BEGIN

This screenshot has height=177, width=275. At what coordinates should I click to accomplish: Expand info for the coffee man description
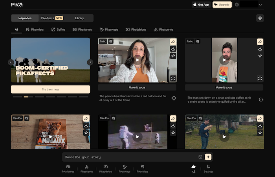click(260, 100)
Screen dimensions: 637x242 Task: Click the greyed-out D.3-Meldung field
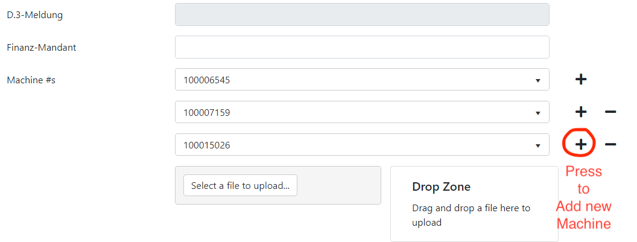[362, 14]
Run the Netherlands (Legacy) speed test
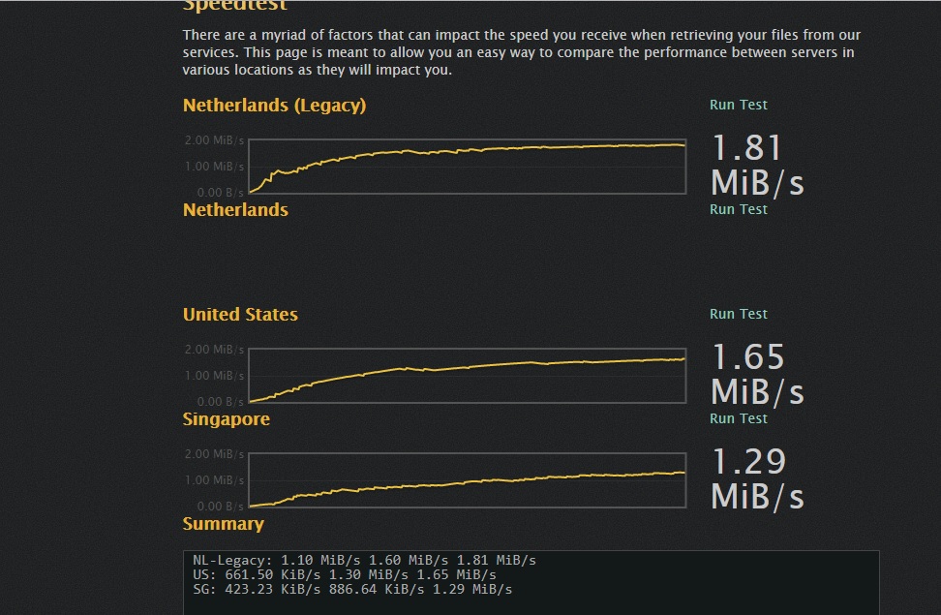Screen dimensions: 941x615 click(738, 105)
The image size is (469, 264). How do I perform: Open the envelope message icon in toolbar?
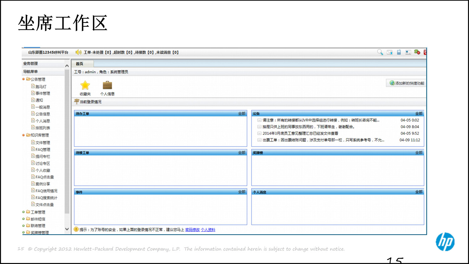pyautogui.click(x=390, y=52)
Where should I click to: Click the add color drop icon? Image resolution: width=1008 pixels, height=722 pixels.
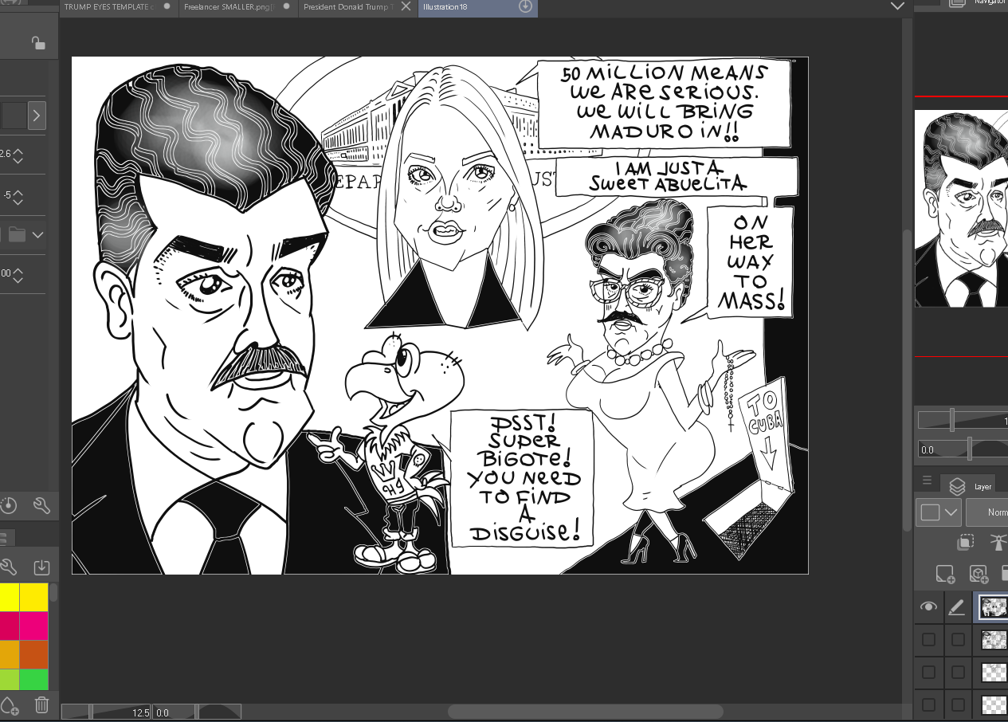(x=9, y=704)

END

Your output should be the lines from the line containing "Screen dimensions: 637x242" through the last line of the listing above, restated exactly, with no pictures among them.

Screen dimensions: 637x242 Task: Click the greyed-out D.3-Meldung field
[362, 14]
Run the Netherlands (Legacy) speed test
Screen dimensions: 941x615 click(738, 105)
The image size is (469, 264). How do I perform: Open the envelope message icon in toolbar?
pyautogui.click(x=390, y=52)
Where should I click to: Click the add color drop icon? Image resolution: width=1008 pixels, height=722 pixels.
(x=9, y=704)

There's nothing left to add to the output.